Tasks to perform:
**a)** In the article on the Freddie Gray mural, at which intersection does the mural stand?
**b)** Using the Freddie Gray mural article, explain why the Uprising carried such weight for many in Baltimore and around the country.
**c)** Extend the Freddie Gray mural article past its final sentence.
----- Reading passage -----
Freddie Gray lives on in art, his eyes watching Baltimore

The Baltimore Banner
April 15, 2025

His stare is impossible to pass without locking eyes. That was likely the point.

The mural at the corner of Presbury and Mount streets in Sandtown-Winchester depicts a close-up of Freddie Gray’s face. The 25-year-old is flanked by protesters — one group led by Martin Luther King Jr. during the 1965 marches in Alabama, the other by activists during the Uprising, the local protest movement after Gray’s arrest by Baltimore police led to his death.

The triptych in West Baltimore garnered international attention but was just one of countless responses from the city’s arts community following Gray’s death, 10 years ago this month. For many in Baltimore and around the country, the Uprising felt like the culmination of decades of long-simmering tensions between the police and Black Americans.

Artists, as they always do, employed their talents to express the myriad emotions that cannot be summed up solely by words.
----- Extracted material -----
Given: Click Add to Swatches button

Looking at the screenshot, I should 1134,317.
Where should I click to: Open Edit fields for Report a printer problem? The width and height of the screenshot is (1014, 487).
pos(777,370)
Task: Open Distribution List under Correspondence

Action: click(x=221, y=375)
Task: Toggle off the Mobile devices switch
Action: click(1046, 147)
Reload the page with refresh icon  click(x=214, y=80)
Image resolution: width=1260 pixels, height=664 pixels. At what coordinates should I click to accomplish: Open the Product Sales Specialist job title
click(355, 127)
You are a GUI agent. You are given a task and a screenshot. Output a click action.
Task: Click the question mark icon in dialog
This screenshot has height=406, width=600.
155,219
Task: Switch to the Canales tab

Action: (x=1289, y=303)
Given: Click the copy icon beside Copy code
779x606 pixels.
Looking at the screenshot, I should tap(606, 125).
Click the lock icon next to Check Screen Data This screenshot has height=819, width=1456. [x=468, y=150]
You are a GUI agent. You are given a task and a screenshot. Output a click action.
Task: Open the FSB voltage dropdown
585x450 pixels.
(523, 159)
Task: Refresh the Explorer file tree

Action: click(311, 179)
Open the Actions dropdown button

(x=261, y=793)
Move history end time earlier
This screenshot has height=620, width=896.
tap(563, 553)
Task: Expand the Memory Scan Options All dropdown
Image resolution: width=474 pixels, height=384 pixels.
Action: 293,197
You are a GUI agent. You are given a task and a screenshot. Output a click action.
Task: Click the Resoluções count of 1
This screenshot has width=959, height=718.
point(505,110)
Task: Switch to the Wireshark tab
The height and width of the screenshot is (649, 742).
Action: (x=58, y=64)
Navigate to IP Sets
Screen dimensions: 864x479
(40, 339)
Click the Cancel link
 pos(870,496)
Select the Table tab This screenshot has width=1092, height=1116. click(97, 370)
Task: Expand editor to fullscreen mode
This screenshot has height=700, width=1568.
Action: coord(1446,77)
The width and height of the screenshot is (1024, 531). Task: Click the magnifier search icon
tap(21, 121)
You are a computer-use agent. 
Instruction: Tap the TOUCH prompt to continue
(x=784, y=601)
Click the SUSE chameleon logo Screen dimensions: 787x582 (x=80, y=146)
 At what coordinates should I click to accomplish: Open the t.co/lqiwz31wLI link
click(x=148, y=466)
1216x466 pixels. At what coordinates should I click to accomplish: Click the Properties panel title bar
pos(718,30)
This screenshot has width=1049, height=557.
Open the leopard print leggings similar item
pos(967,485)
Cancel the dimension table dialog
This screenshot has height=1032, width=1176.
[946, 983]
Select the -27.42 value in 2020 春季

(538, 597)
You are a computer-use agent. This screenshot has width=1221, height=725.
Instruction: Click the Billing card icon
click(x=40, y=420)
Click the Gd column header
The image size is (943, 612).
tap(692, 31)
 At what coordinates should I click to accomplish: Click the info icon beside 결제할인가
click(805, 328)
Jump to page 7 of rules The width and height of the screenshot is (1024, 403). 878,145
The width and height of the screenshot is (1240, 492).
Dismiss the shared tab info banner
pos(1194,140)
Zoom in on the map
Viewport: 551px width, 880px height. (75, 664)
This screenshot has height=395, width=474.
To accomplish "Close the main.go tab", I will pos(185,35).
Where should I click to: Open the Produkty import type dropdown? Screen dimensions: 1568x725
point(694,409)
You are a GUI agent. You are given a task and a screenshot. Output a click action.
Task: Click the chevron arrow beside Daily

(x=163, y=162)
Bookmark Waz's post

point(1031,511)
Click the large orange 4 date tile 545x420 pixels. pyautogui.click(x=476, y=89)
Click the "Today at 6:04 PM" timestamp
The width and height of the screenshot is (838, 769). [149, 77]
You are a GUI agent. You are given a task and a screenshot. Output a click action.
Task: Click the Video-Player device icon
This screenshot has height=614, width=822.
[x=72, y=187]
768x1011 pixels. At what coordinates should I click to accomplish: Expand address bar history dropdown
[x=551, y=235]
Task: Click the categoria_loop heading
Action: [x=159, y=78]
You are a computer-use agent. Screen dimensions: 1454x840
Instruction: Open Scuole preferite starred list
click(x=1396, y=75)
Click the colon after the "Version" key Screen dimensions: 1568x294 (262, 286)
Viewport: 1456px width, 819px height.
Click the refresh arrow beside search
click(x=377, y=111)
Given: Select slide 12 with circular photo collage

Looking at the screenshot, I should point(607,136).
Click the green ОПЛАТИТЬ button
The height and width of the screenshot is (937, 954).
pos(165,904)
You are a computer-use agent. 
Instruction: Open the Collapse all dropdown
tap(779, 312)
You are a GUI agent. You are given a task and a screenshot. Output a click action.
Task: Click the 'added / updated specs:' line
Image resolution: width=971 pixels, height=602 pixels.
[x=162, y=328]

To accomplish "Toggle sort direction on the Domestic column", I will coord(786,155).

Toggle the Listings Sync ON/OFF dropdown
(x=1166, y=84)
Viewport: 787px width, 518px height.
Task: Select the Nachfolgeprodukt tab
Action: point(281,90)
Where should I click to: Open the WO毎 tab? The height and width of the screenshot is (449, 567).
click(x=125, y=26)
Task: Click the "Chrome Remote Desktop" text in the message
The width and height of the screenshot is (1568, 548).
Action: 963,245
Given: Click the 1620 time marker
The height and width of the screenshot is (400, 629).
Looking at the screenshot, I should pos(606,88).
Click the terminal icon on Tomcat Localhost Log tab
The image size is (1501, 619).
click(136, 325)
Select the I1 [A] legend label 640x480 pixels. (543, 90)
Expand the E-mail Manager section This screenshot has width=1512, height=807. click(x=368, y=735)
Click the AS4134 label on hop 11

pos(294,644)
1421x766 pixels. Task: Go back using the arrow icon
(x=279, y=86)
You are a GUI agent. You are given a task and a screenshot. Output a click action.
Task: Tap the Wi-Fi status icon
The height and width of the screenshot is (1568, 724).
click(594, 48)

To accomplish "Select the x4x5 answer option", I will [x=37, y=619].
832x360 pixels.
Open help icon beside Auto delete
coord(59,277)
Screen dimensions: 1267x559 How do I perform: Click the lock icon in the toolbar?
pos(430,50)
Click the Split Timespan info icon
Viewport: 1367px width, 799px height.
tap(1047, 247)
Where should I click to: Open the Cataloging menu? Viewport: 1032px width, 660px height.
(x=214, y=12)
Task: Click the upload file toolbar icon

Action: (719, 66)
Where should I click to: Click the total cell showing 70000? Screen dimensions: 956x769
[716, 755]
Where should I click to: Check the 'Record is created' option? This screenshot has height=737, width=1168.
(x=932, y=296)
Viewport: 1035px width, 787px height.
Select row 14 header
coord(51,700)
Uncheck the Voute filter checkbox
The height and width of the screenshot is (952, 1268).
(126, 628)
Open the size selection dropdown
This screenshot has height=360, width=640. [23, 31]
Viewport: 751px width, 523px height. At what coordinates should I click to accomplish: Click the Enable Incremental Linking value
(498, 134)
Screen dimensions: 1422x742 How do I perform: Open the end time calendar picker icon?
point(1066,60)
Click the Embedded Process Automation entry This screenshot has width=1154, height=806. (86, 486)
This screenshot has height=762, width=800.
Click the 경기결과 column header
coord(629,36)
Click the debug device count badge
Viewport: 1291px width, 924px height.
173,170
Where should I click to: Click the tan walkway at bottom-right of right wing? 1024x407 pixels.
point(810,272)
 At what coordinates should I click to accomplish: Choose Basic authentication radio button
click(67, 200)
-----
Answers to the tasks:
**a)** The corner of Presbury and Mount streets in Sandtown-Winchester.

**b)** For many in Baltimore and across the country, the Uprising felt like the culmination of decades of long-simmering tensions between the police and Black Americans.

**c)**
Artists from outside Baltimore felt compelled to make their own statements. Steve Locke of Hudson, New York, used photographs of Gray — a family photo, an image of his arrest and Gray in the hospital on life support — to create large monochromes that were installed on the facade of Boston’s Isabella Stewart Gardner Museum from June 2018 to January 2019.

“Three Deliberate Grays for Freddie” was a site for mourning and healing while showing the abstract progression of his life to death. Years later, Locke says he intended to make a work about Gray’s “erasure” at the hands of police.

“That’s what a memorial is supposed to do,” Locke said. “It’s not just supposed to be a pretty picture. It’s supposed to indict. It’s supposed to accuse. It’s supposed to remind people that this person was lost to us because of the state.”